> _Data to process_:
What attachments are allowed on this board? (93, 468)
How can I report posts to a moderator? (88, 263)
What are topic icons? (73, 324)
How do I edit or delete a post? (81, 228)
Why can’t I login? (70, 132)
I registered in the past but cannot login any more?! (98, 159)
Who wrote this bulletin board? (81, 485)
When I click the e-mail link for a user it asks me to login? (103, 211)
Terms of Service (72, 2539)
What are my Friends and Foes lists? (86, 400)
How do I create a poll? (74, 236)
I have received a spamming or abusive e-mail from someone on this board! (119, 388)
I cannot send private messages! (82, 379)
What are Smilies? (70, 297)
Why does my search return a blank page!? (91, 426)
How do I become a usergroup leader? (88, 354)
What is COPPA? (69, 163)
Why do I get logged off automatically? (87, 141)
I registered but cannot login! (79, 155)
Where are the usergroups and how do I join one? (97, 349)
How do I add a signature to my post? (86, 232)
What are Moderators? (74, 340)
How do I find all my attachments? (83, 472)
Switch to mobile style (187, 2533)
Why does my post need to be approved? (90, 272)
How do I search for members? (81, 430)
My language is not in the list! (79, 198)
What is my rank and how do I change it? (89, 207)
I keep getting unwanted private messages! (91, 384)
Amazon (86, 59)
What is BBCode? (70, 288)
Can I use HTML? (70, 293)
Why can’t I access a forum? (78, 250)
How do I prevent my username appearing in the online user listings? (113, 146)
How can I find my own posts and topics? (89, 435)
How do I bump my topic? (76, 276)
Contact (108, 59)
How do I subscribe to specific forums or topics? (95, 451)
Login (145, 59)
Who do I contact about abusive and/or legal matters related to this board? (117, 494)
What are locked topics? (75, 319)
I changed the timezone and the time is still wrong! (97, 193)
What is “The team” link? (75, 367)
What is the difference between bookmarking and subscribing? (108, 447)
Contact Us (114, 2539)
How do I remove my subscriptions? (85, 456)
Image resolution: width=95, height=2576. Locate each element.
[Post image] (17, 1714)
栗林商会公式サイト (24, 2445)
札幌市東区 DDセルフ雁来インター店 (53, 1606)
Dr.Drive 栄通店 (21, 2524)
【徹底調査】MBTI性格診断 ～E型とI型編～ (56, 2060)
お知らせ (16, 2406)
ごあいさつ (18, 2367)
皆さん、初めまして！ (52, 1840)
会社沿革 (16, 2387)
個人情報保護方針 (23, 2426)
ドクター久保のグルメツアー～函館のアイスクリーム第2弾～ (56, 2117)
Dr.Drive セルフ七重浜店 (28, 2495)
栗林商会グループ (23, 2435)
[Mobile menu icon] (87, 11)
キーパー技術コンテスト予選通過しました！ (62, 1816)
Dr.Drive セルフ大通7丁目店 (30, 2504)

> _Assignment_: Look through the entries above. Copy each line in which the string "private" occurs.

> _Answer to this problem_:
I cannot send private messages! (82, 379)
I keep getting unwanted private messages! (91, 384)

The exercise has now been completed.